# [Input material]
Content starts

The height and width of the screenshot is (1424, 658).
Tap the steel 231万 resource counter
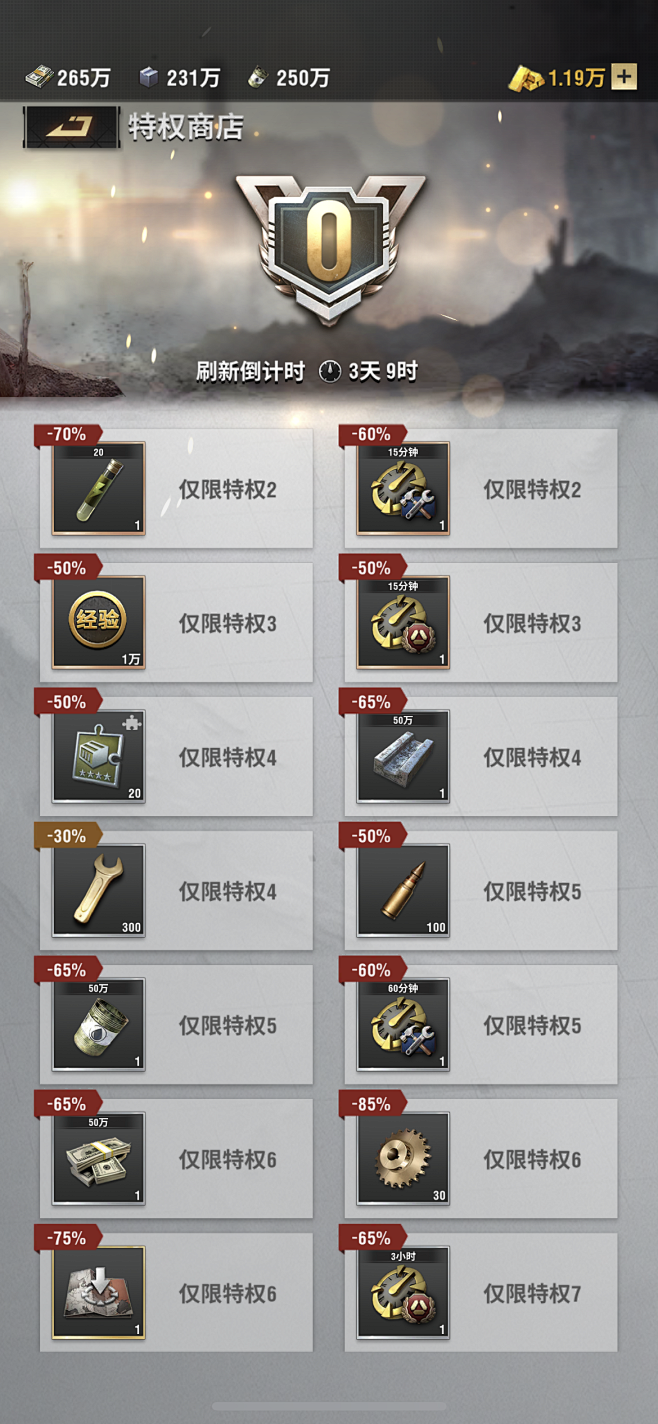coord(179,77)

Content ends
Content starts

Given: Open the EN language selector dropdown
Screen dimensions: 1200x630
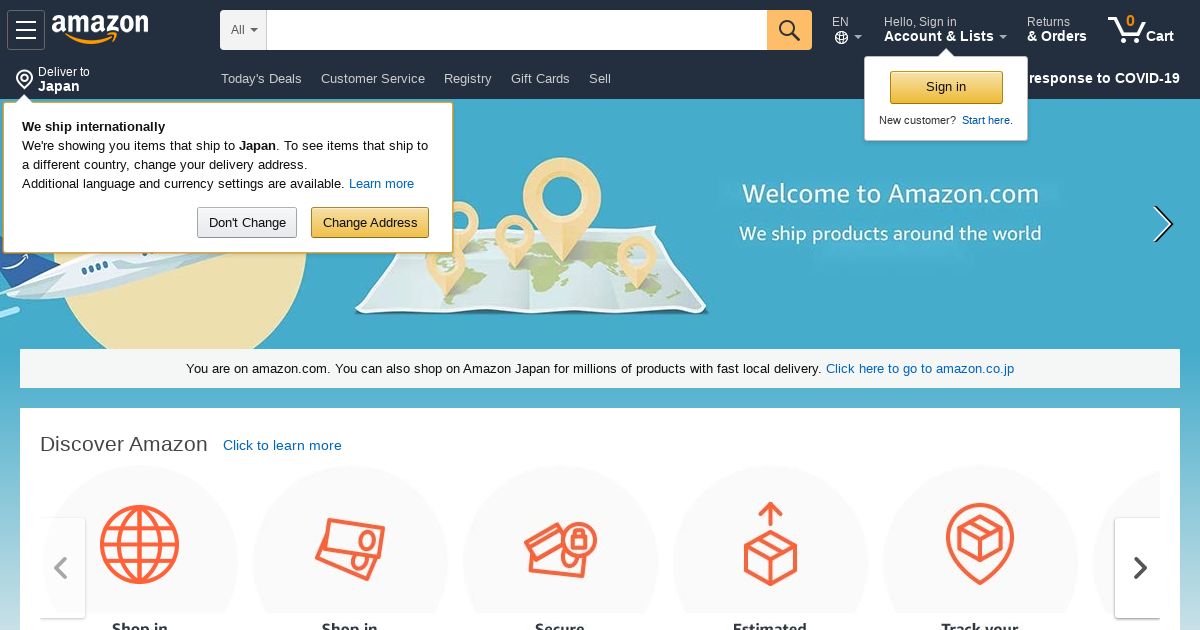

Content ends
Content starts

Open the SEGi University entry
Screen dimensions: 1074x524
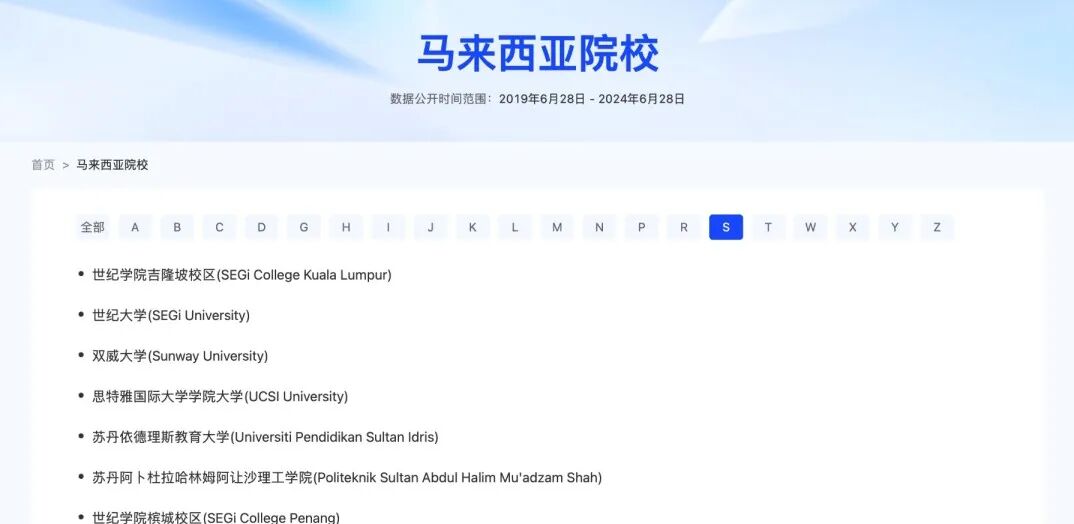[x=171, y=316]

Content ends

Among the lines of the records above, count those holding the string "Open", and report only the number.

# [Expected answer]
2